More than 12% of Bulgarians of working age live in another EU country – Eurostat

About 12.5 per cent of Bulgarians of working age – defined as 20 to 64 – were living in another EU member state in 2017, EU statistics agency Eurostat said on May 28.

This is an increase of eight percentage points since 2007, when the percentage was 4.5 per cent of Bulgarians.

Eurostat said that 3.8 per cent of EU citizens of working age (20-64) were residing in another member state than that of their citizenship in 2017. This share has increased from 2.5 per cent ten years ago.

The situation varies among EU countries, ranging from one per cent for working age citizens of Germany to 19.7 per cent for citizens of Romania.

Tertiary graduates are generally more mobile than the rest of the population. 32.4 per cent of mobile EU citizens have tertiary education, while the share for the entire EU population is 30.1 per cent.

The employment rate of mobile EU citizens is also higher than that of the entire population: 76.1 per cent, compared with the total EU employment rate of 72.1 per cent, Eurostat said.

The free movement of workers is a fundamental principle of the Treaty on the Functioning of the European Union.

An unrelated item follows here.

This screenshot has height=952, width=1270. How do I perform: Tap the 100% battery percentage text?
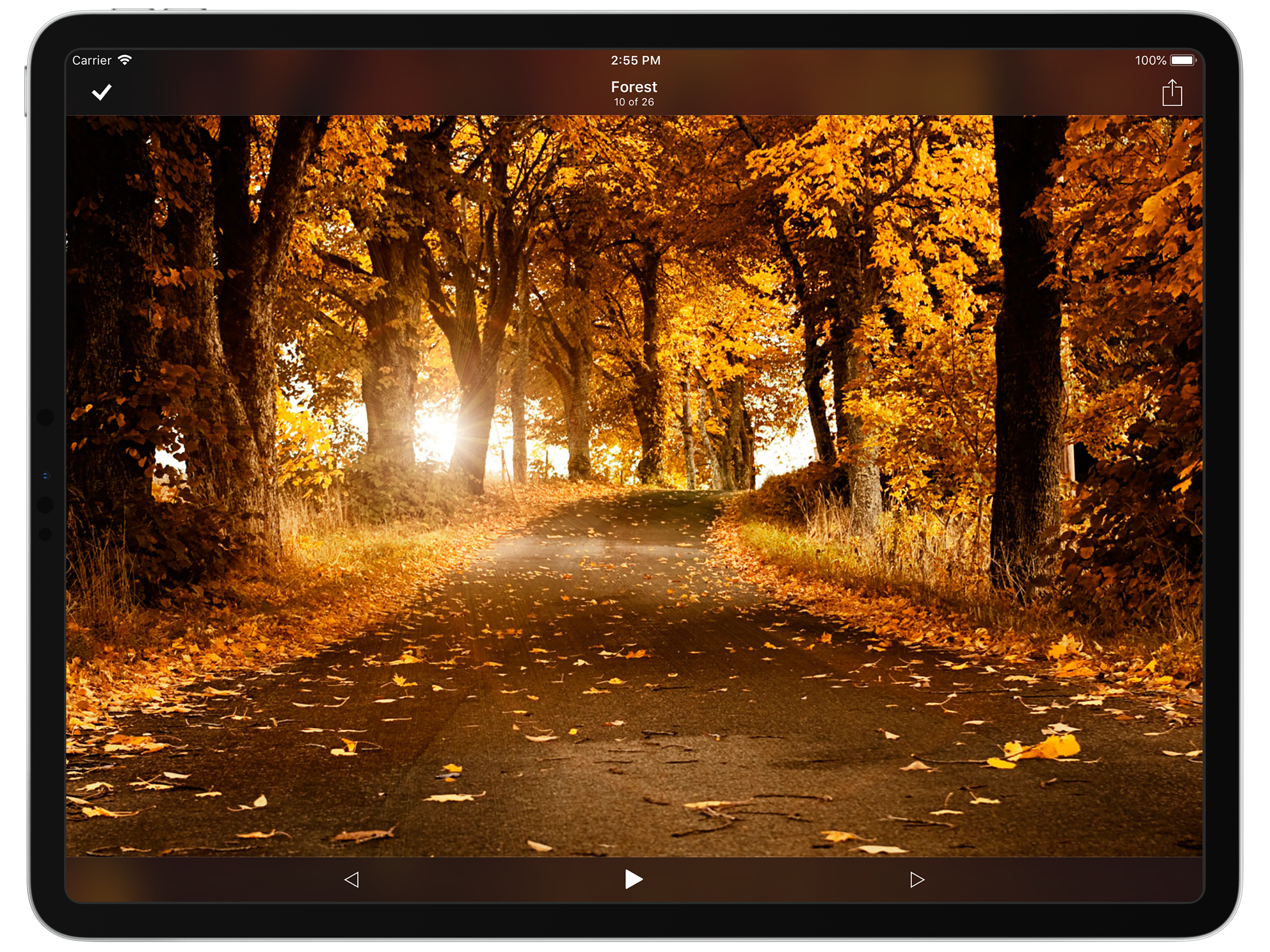[x=1150, y=60]
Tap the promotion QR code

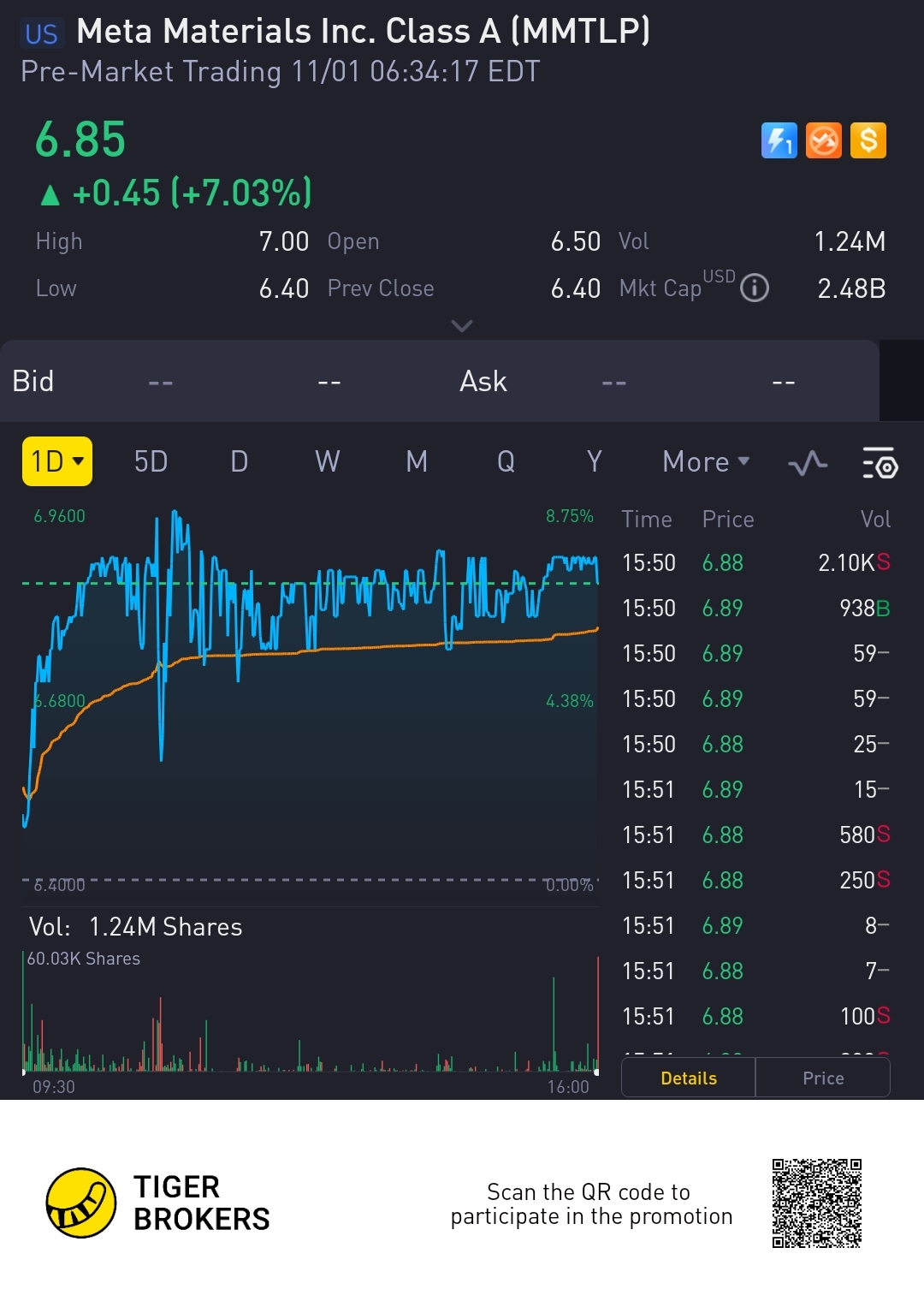816,1203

EU citizens are entitled to look for a job in another EU country, work there without a work permit, live there and enjoy equal treatment with nationals in access to employment, working conditions and all other social and tax advantages.

In 2017, Romanian nationals of working age (20-64) residing abroad within the EU accounted for about a fifth (19.7 per cent) of their co-nationals residing in Romania.

The next largest shares were recorded by Lithuania (15.0 per cent), Croatia (14.0 per cent), Portugal (13.9 per cent), Latvia (12.9 per cent) and Bulgaria (12.5 per cent).

The EU member states with the smallest share of mobile nationals (out of the total-country population) are Germany (one per cent), the United Kingdom (1.1 per cent), Sweden and France (both 1.3 per cent).

Compared with 2007, the share of Romanian nationals living in another member state has increased by 12.3 pp. Latvia (10.0 pp.), Lithuania (9.5 pp.) and Bulgaria (8.0 pp.) also registered a significant increase.

At the opposite end of the scale, the share of Cypriot nationals residing abroad decreased from 7.1 per cent in 2007 to 3.9 per cent in 2017.

For most EU countries, a higher share of working age nationals abroad have tertiary education than the home population. This is in particular the case for France (62.5 per cent of the French living in another EU member state have tertiary education, compared with 34.6 per cent for the resident population of France) and Germany (54.5 per cent and 26.7 per cent respectively) where the difference reaches 28 pp.

In six Member States, however, it is the home population that has a higher share of tertiary education graduates: Bulgaria, Croatia, Portugal and the three Baltic countries Latvia, Estonia and Lithuania.

On the EU level, the share of people with tertiary education for working age citizens living outside their member state exceeds the tertiary education share of the resident population by 2.3 pp, Eurostat said.